DIRECTIONS FOR THIS TASK: Output all records below verbatim.

[Collected data entries]
[Start of Attachment]

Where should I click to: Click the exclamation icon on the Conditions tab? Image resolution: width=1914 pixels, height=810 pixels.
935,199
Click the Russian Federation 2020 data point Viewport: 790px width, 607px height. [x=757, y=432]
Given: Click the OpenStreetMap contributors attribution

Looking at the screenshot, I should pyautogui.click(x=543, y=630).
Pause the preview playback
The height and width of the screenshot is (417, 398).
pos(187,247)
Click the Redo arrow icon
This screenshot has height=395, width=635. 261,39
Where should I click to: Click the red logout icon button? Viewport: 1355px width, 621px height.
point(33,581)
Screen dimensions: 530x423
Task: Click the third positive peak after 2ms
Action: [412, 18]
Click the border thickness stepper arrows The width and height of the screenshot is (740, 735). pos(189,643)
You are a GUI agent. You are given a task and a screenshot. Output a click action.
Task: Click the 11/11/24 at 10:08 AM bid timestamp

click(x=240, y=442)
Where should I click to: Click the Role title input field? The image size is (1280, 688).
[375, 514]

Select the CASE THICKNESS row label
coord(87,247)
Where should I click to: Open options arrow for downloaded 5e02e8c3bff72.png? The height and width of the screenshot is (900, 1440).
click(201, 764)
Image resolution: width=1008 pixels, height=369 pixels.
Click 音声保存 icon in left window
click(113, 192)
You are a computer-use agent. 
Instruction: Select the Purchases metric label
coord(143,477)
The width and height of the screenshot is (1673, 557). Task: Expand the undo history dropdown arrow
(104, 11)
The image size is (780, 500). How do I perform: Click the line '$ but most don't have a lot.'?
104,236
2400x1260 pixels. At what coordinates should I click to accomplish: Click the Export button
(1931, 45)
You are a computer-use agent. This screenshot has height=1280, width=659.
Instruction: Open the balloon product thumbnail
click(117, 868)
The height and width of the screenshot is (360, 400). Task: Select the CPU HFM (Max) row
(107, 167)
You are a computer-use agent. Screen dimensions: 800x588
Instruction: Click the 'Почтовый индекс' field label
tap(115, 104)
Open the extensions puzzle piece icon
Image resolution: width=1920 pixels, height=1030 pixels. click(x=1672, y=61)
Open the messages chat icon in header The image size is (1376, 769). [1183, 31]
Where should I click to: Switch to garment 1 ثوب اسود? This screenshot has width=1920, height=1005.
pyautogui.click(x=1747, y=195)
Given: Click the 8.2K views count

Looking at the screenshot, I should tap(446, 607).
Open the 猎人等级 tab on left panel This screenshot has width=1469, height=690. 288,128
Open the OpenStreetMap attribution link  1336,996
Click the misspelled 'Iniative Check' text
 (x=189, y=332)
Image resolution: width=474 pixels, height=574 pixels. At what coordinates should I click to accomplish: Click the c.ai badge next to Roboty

[End of Attachment]

TASK RESULT:
Where should I click to: Click the exclamation icon on the Conditions tab? Image resolution: width=1914 pixels, height=810 pixels.
935,199
Click the Russian Federation 2020 data point Viewport: 790px width, 607px height. [x=757, y=432]
Given: Click the OpenStreetMap contributors attribution

Looking at the screenshot, I should pyautogui.click(x=543, y=630).
Pause the preview playback
The height and width of the screenshot is (417, 398).
pos(187,247)
Click the Redo arrow icon
This screenshot has height=395, width=635. 261,39
Where should I click to: Click the red logout icon button? Viewport: 1355px width, 621px height.
point(33,581)
Screen dimensions: 530x423
Task: Click the third positive peak after 2ms
Action: [412, 18]
Click the border thickness stepper arrows The width and height of the screenshot is (740, 735). pos(189,643)
You are a GUI agent. You are given a task and a screenshot. Output a click action.
Task: Click the 11/11/24 at 10:08 AM bid timestamp

click(x=240, y=442)
Where should I click to: Click the Role title input field? The image size is (1280, 688).
[375, 514]

Select the CASE THICKNESS row label
coord(87,247)
Where should I click to: Open options arrow for downloaded 5e02e8c3bff72.png? The height and width of the screenshot is (900, 1440).
click(201, 764)
Image resolution: width=1008 pixels, height=369 pixels.
Click 音声保存 icon in left window
click(113, 192)
You are a computer-use agent. 
Instruction: Select the Purchases metric label
coord(143,477)
The width and height of the screenshot is (1673, 557). Task: Expand the undo history dropdown arrow
(104, 11)
The image size is (780, 500). How do I perform: Click the line '$ but most don't have a lot.'?
104,236
2400x1260 pixels. At what coordinates should I click to accomplish: Click the Export button
(1931, 45)
You are a computer-use agent. This screenshot has height=1280, width=659.
Instruction: Open the balloon product thumbnail
click(117, 868)
The height and width of the screenshot is (360, 400). Task: Select the CPU HFM (Max) row
(107, 167)
You are a computer-use agent. Screen dimensions: 800x588
Instruction: Click the 'Почтовый индекс' field label
tap(115, 104)
Open the extensions puzzle piece icon
Image resolution: width=1920 pixels, height=1030 pixels. click(x=1672, y=61)
Open the messages chat icon in header The image size is (1376, 769). [1183, 31]
Where should I click to: Switch to garment 1 ثوب اسود? This screenshot has width=1920, height=1005.
pyautogui.click(x=1747, y=195)
Given: Click the 8.2K views count

Looking at the screenshot, I should tap(446, 607).
Open the 猎人等级 tab on left panel This screenshot has width=1469, height=690. 288,128
Open the OpenStreetMap attribution link  1336,996
Click the misspelled 'Iniative Check' text
 (x=189, y=332)
Image resolution: width=474 pixels, height=574 pixels. At what coordinates should I click to accomplish: Click the c.ai badge next to Roboty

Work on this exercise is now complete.